Sophie Schimansky, journaliste économique, préférerait ne payer que par voie numérique, alors que l’homme d’affaires Friedemann Berg voit dans l’argent liquide une part de liberté.

Argent liquide : on a rarement la monnaie et les nombreuses pièces dans le porte-monnaie sont plutôt énervantes, non ?

En tout cas, moi ça m’énerve. Je n’ai presque jamais d’argent liquide sur moi et je sors de chez moi souvent avec seulement mon smartphone. À la caisse je n’ai pas besoin de fouiller dans mes poches ou de compter des pièces. Cela permet de gagner du temps – pour le caissier, pour les gens qui font la queue et pour moi. Je sais précisément quels cafés et restaurants acceptent uniquement l’argent liquide. Si je veux y aller, je suis prête. Ou une personne de mon cercle d’amis paie et je la rembourse de manière numérique.

C’est vrai – la monnaie ça peut parfois paraître pénible. Mais c’est précisément là qu’on trouve aussi un peu de liberté : l’argent liquide nous donne le contrôle total sur nos dépenses, chaque centime est littéralement entre nos mains. Ne pas « avoir la monnaie », c’est souvent juste une question d’habitude. De plus, le cliquetis dans le porte-monnaie n’est pas un inconvénient, mais une preuve audible d’une souveraineté vécue. L’argent liquide fonctionne sans électricité, sans réseau, sans fournisseur tiers. Accepter l’argent liquide, c’est de la protection des consommateurs et une expression d’un principe démocratique de base, la liberté de choix.
N’est-on pas plus en sécurité quand on a peu d’argent liquide en poche ?

Absolument, il ne me sens par en sécurité avec beaucoup d’argent liquide.
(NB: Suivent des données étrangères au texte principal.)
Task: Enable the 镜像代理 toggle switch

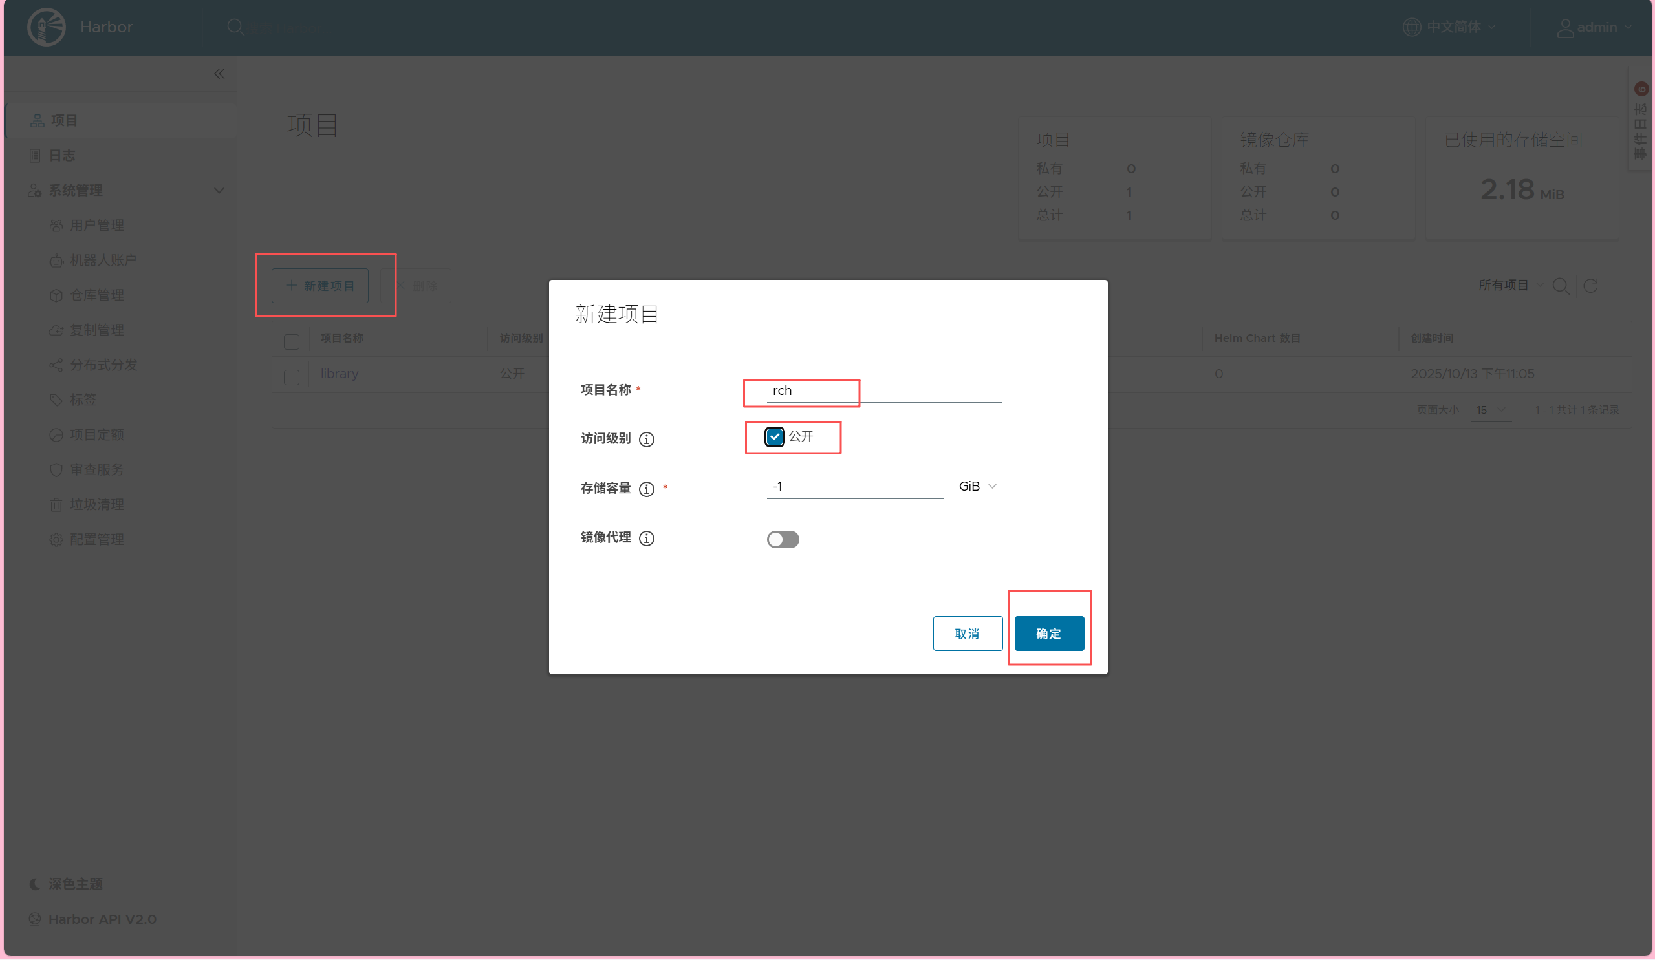Action: 783,539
Pas seulement parce que je pense être ainsi une cible facile, mais aussi parce que je peux le perdre. J’ai toujours mon portable à portée de main et je peux le localiser s’il n’est plus là. De plus : si quelqu’un me vole 100 euros, je peux courir après la personne ou aller à la police. En ligne, je peux avertir ma banque ou le prestataire de paiement et, dans le meilleur des cas, ils me remboursent.

La sécurité est sans aucun doute une problématique centrale pour tout le monde. Mais ce serait un raccourci d’aborder la question de la sécurité uniquement en fonction de la quantité d’argent liquide que l’on a dans sa poche. La criminalité se déplace – moins d’argent liquide n’augmente pas automatiquement la sécurité, ce sont plutôt les points d’attaque qui changent : le vol de données, les arnaques numériques et les pannes des systèmes montrent que les méthodes de paiement purement numériques renferment aussi des risques – souvent avec des conséquences plus larges que celles d’un porte-monnaie volé. L’argent liquide est tangible, fiable et anonyme. Il protège la vie privée et crée de l’indépendance, surtout dans un monde de plus en plus numérisé.
Est-ce qu’on aurait tendance à dépenser plus d’argent si on ne payait plus que de manière numérique ?
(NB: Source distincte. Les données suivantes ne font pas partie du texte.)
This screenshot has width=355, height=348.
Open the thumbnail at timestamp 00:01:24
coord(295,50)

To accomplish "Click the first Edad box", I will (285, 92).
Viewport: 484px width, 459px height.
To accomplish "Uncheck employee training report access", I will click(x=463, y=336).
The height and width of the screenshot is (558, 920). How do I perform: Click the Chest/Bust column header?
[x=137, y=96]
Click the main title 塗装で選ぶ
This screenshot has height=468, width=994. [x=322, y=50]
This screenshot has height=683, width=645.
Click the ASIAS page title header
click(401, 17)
Pas nécessairement. Quand je paie en liquide, à la fin de la journée je n’ai souvent pas une bonne vue d’ensemble de combien j’ai payé pour quelles choses. Grâce au paiement mobile, je peux associer des applications qui suivent et analysent mes dépenses. Ma banque le fait automatiquement, je peux voir précisément combien j’ai dépensé pour les différentes catégories, comme les aliments. Je peux aussi régler des budgets. Alors, je vois précisément si j’ai encore trop souvent mangé à l’extérieur pendant le mois en cours.

En fait, de nombreuses preuves scientifiques indiquent que nous avons tendance à dépenser plus lorsque nous payons exclusivement par voie numérique. La raison est évidente : les paiements numériques sont confortables, mais aussi abstraits. La sensation physique de donner un billet, crée une connexion directe avec la valeur de l’argent – une sorte de « frein psychologique » qui nous aide à gérer nos dépenses de manière plus consciente.
La suppression de l’argent liquide pourrait aider à lutter contre le blanchiment d’argent, pas vrai ?
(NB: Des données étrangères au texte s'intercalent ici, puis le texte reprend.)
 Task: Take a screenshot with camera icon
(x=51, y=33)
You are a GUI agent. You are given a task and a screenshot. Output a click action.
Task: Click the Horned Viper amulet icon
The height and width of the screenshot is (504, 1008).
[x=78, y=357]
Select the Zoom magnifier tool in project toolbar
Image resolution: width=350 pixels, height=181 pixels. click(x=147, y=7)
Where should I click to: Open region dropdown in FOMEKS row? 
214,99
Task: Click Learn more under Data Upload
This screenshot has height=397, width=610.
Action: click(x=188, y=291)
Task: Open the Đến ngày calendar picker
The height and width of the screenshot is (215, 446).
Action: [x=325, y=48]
Oui, ça pourrait. Il s’agit de trouver un équilibre entre transparence et liberté, la frontière est toujours mince. L’argent liquide est anonyme et protège en particulier les personnes qui font des affaires dans l’ombre. Moins d’argent liquide, cela rend plus difficiles certaines formes de blanchiment d’argent, mais cela ne règle pas le problème en lui-même.

La thèse selon laquelle la suppression de l’argent liquide pourrait aider dans la lutte contre le blanchiment d’argent est très répandue – mais elle ne va pas assez loin. L’argent liquide n’est pas le problème, c’est seulement un canal possible parmi beaucoup d’autres. La plupart des gros cas de blanchiment d’argent ont désormais lieu via des structures complexes et des transactions financières internationales – pas avec des mallettes pleines de billets.
L’argent liquide, c’est la liberté, disent certaines personnes. Est-ce qu’on nous retire un peu de liberté si on supprime l’argent liquide ?

De point de vue émotionnel, je peux le comprendre, car la nouveauté peut simplement faire peur. Du point de vue rationnel, je ne comprends pas du tout. En effet, un nouveau système monétaire est aussi synonyme de progrès, et cela devrait nous motiver en tant qu’êtres humains – c’est seulement ainsi que les choses peuvent aussi s’améliorer.

L’argent liquide est effectivement synonyme de liberté, c’est plus qu’une simple expression. L’argent liquide c’est un bien public qui est accessible à chaque personne, indépendamment de l’âge ou de l’appétence technique. Il nous permet d’effectuer nos affaires quotidiennes de manière anonyme, directe, sans tiers – et ce 24 heures sur 24, même quand les serveurs tombent en panne ou que la connexion beugue.